Cari lettori,
Credo che i miei occhi mi stiano mentendo! Infatti, il mio vecchio amico velista Heinz è in piedi sul flybridge di un grasso yacht a motore nel porto e mi saluta allegramente. I motori sono già accesi e gli ospiti a bordo sono impegnati a mollare le cime d'ormeggio. Dopo un po' di chiacchiere, oso fare la domanda cruciale: vorrei sapere come è potuto accadere, e indico quella che mi sembra una cabina in vetroresina piuttosto malformata sul molo. Come se si aspettasse la domanda, Heinz, ex velista ambizioso e ora apparentemente neo-motoscafista, mi spiega che non vuole più aspettare il vento. Punto e basta!
Naturalmente, uno sguardo alla superficie liscia come uno specchio del lago di Costanza in questa mattina di sole rafforza la sua tesi. "Potrebbe essere qualcosa", penso tra me e me, senza alcuna malizia. In ogni caso, auguro a Heinz e alla sua famiglia un meraviglioso e ricco weekend pasquale sull'acqua, lo saluto cortesemente e osservo con interesse mentre i due motori diesel ronzanti spingono lentamente il formoso yacht di plastica bianca attraverso i delfini del porto.
"Ognuno si comporta come vuole ed è felice. Vivi e lascia vivere", penso mentre cammino, ancora ignara del fatto che avrei rivisto radicalmente la mia opinione poco più tardi, in questa bella giornata. Come mai? Sono appena salpato nelle imminenti termiche dell'imbuto di Costanza e mi sto godendo la silenziosa e piacevole planata sul mio vecchio, elegante classico.
Improvvisamente, il comfort nautico sull'acqua viene bruscamente interrotto dal martellare di nervosi ritmi techno. La fonte dell'agitazione crescente sembra essere il motoscafo, dipinto con colori metallici brillanti, che si dirige nella mia direzione. A poppa, qualcuno con una tavola da surf e una muta colorata sta cavalcando un'onda di poppa di rara altezza a ritmo di musica. Credo che lo chiamino wakesurf. "Un po' fico", penso all'inizio.
So già che, per far funzionare questo sport giovane e alla moda, i motoscafi appositamente costruiti non solo sono sontuosamente motorizzati, ma anche modificati ed equipaggiati di conseguenza. In particolare, con enormi serbatoi a poppa per la zavorra d'acqua aggiuntiva e con un tipo di spoiler sullo scafo che crea resistenza e rallenta la barca. Lo scopo di queste misure era quello di alzare il più possibile l'onda di poppa pur viaggiando il più lentamente possibile, in modo da poter scendere con disinvoltura con piccole tavole.

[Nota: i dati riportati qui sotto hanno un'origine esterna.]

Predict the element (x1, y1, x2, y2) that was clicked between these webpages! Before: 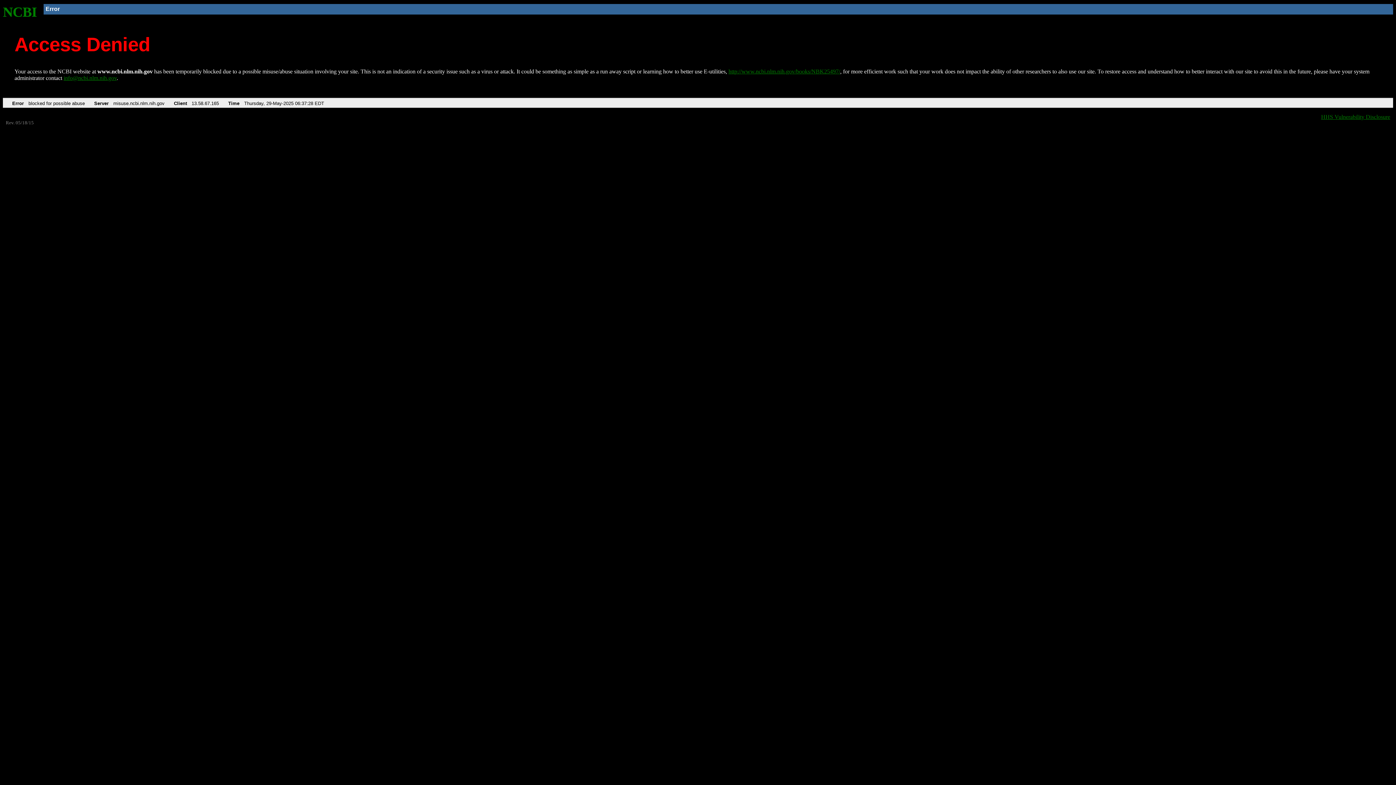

E così mi passano accanto in quella che era stata una tranquilla giornata di Pasqua sul lago di Costanza. Così vicini, infatti, che posso facilmente riconoscere a occhio nudo la marca di birra che i giovani stanno bevendo, mentre il loro particolare veicolo sembra quasi rischiare di affondare, tanto è profondo nell'acqua. I ragazzi gridano, le ragazze urlano. Li saluto con cautela - nessuno mi ricambia.
Rimane il rombo dei motori che si affievolisce lentamente e il suono ancora assordante della musica che si diffonde da due giganteschi altoparlanti a poppa nel presunto idillio. E naturalmente le onde, quelle maledette onde! Corte, alte, ripide e spietatamente inarrestabili, le Kaventsmänner rotolano in tre linee distruttive verso il basso bordo libero del mio classico. Non è più possibile girare la nave in tempo. La prima onda si abbatte violentemente sulla mastra del pozzetto e lava via dalle ammaccature gli spuntini preparati con cura in precedenza. Il boma principale e le vele sbattono selvaggiamente avanti e indietro. Il caos regna sovrano.
È meglio tenere per sé ciò che si vuole gridare ai giovani sul motoscafo in questo momento e mentre la propria compostezza diminuisce. Non servirebbe nemmeno a molto, perché le spietate tirate di fuga da parte mia verrebbero comunque soffocate dal rumore crescente dell'apocalisse nautica. Rimane uno skipper bagnato fradicio, senza vestiti di ricambio, con molta acqua in barca e uno spuntino sparso nel pozzetto, il che, col senno di poi, è quasi la cosa peggiore. In quel momento, apro anche una birra per me e cerco riflessioni e tentativi di comprensione, purtroppo invano.
Mentre le onde confuse si placano lentamente, vedo la barca colorata nel fumaiolo di Costanza fare un ampio arco in lontananza. E di nuovo si dirigono dritti nella mia direzione. Questa volta l'orrore viene dall'altra parte. Aiuto dal cielo!